### EXCERPTED TEXT
↓

Many people have not understood this aspect of the Treaty – which I interpret as meaning that we as Maori are entitled to equality of health, education, political participation, well-being and engagement in all areas of life that affect us. As you see in reports such as those produced by the Human Rights Commission, and the Social Report produced by the Ministry of Social Development – we have not yet achieved an equal standard of living as our non-Maori counterparts in New Zealand.

The issues that affect our people such as poverty, poor health, social issues, domestic violence, crime, and imprisonment paint a grim picture. The issues are varied, complex and intertwined. I believe, therefore, that the solutions to these issues are just as complex, and require integrated, co-ordinated responses that recognize our collective societal structures and associations.

This is why we have introduced Whanau Ora. Whanau Ora is not just about providing support to our whanau who are most in need, but a programme which addresses the way that governments and their departments work with our people.

For too long, Maori have been marginalized from contributing the solutions for problems that exist within our whanau, and our communities. Past governments, have also failed to recognize our collective organizations and relationship, and have instead isolated this problem from that, this person from that – failing to look at the larger picture for our whanau. For some of our people, the sheer number or agencies involved in their lives, makes it a full time job – just to meet the departments individual objectives, and requirements. In itself, it becomes just another barrier for our Maori people to overcome.

Whanau Ora is about addressing those issues, but also recognizing the strength within each whanau, and empowering them to be their own solution. I look forward to seeing Whanau Ora take shape throughout this year, and the next.

From my own humble budget within Vote Maori Affairs we have also implemented a number of social support programmes to assist Maori whanau now. We have over 70 Kaitoko – who have been in the community for a year, working alongside whanau to ensure that their needs are met, navigating them through the sea of providers and services, and advocating for them when they need it most.

We have Oranga Whanau, who provide valuable support and mentoring to our young and new parents, so that our babies can grow up healthy and happy.

We have invested into Maara Kai all across Aotearoa. These community kai gardens, are not only about providing a source of food, they are an initiative that we hope will rekindle community connections and relationships, encourage the sharing of traditional and new knowledge, as well as provide our people with basic survival skills, at a time which we all know has been tough.

Which brings me to one of the most pressing issues for our people. One, which I believe, lies as a root cause for what has manifested into a plethora of social and health issues for Maori. That is poverty.

Poverty is an issue for many people in New Zealand, but particularly for Maori. New Zealand may have been in a recession for the last 2 or 3 years, but many Maori feel that they have been in a recession for over 100 years.

↑

### GIVEN INFORMATION
↓

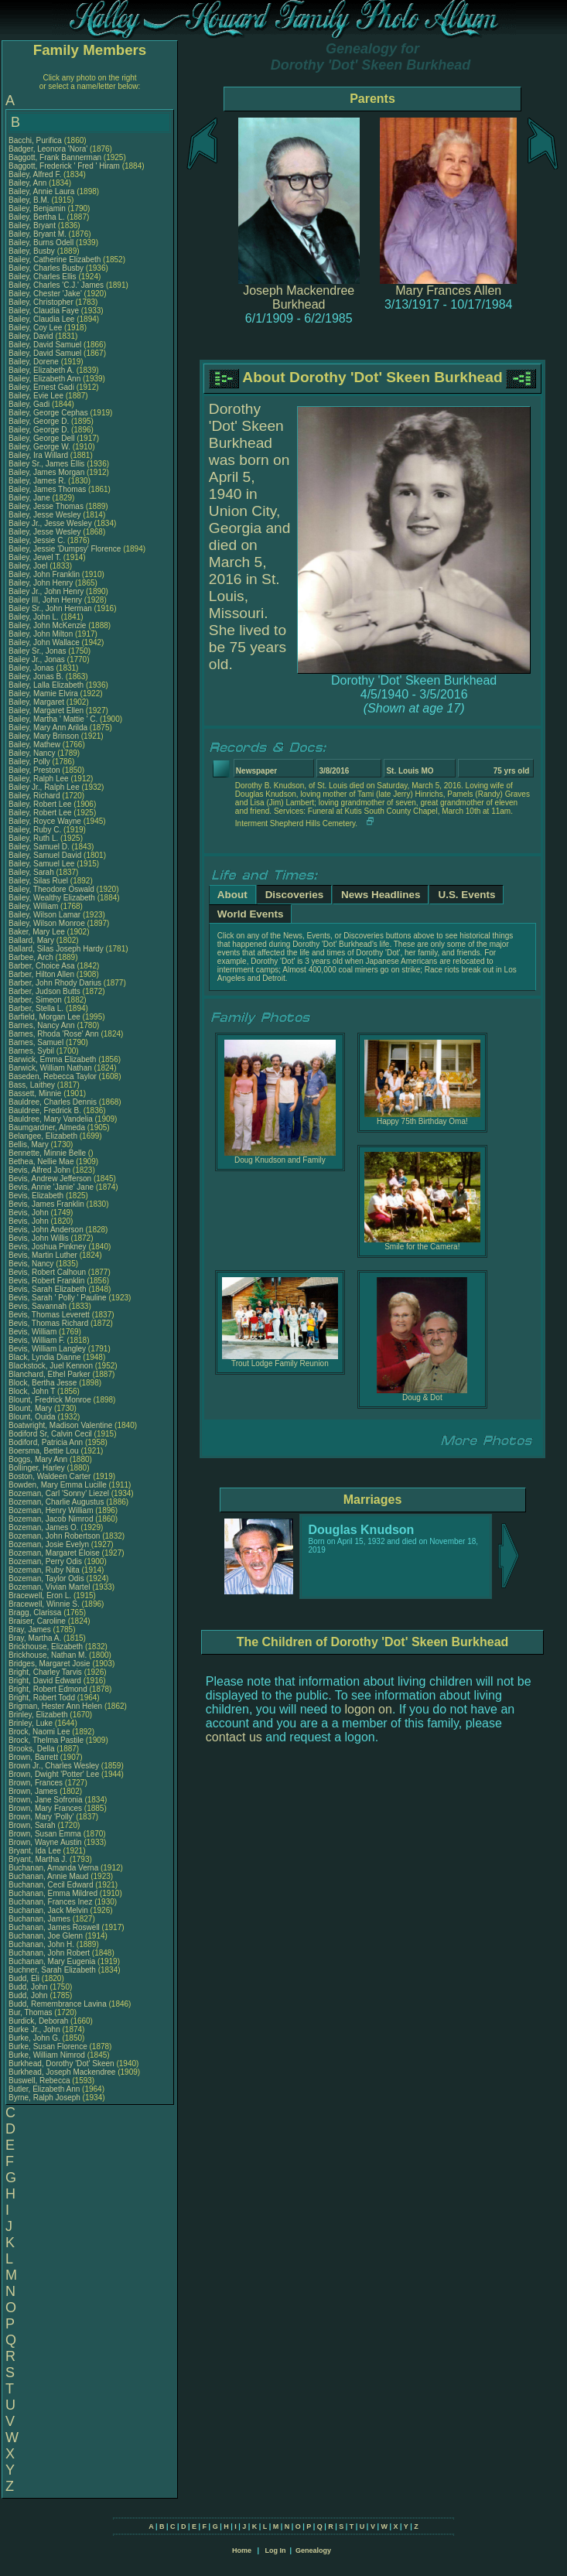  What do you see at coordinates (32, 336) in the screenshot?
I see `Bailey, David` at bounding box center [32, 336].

↑

### WHAT TO PRODUCE
From the passage on Maori well-being and Whanau Ora above, extract the text between "We have Oranga" and "That is poverty.", inclusive.

### ANSWER IN FULL
We have Oranga Whanau, who provide valuable support and mentoring to our young and new parents, so that our babies can grow up healthy and happy.

We have invested into Maara Kai all across Aotearoa. These community kai gardens, are not only about providing a source of food, they are an initiative that we hope will rekindle community connections and relationships, encourage the sharing of traditional and new knowledge, as well as provide our people with basic survival skills, at a time which we all know has been tough.

Which brings me to one of the most pressing issues for our people. One, which I believe, lies as a root cause for what has manifested into a plethora of social and health issues for Maori. That is poverty.